To test the effectiveness of the single-vial vaccine, the researchers have enrolled 48 TB-naïve participants to receive two vaccinations 56 days apart. Of these, 24 people were vaccinated with the single-vial formulation of ID93 and GLA-SE, and the remaining participants received the previously tested two-vial presentation of powdered ID93 and liquid GLA-SE. The researchers will be monitoring any reactions to the vaccine and blood samples will be examined to determine if participants have generated an immune response.
“We think the approach we have demonstrated with this vaccine can serve as a platform that is adaptable to other vaccine candidates where thermostability and simplification of administration could have significant advantages in ensuring that these products are able to be delivered where they are needed most,” concludes Fox.

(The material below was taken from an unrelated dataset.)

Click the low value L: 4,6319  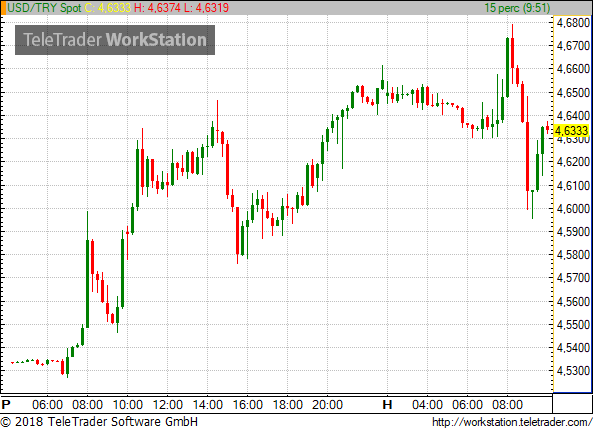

Dr Daniel Hoft treats patients for infectious diseases. His areas of expertise include tuberculosis, parasitology and vaccination. He is particularly interested in research into vaccine development. When not teaching or treating patients, Daniel collaborates with a clinical research site in Johannesburg, South Africa, and serves as a grant reviewer for the National Institutes of Health (NIH). He is also an investigator for the Aeras Global TB Vaccine Foundation and for the Gates Foundation.
Christopher Fox has played a role in developing, characterising and manufacturing cGMP vaccine adjuvant formulations for clinical evaluation of vaccine candidates against a variety of infectious diseases. He also leads IDRI’s efforts to supply adjuvant and formulation expertise to global health researchers through the Global Health Vaccine Accelerator Platform funded by the Gates Foundation. Technology transfer to developing countries has also been a major focus of Chris’s work. From 2010-2014, he led a BARDA-funded effort to transfer adjuvant manufacturing technology to the Cantacuzino Institute in Bucharest, Romania. He has also participated in projects in Brazil and India, where a vaccine formulation centre has been constructed to manufacture adjuvant formulations for clinical trials to evaluate malaria, leishmania and tuberculosis vaccines.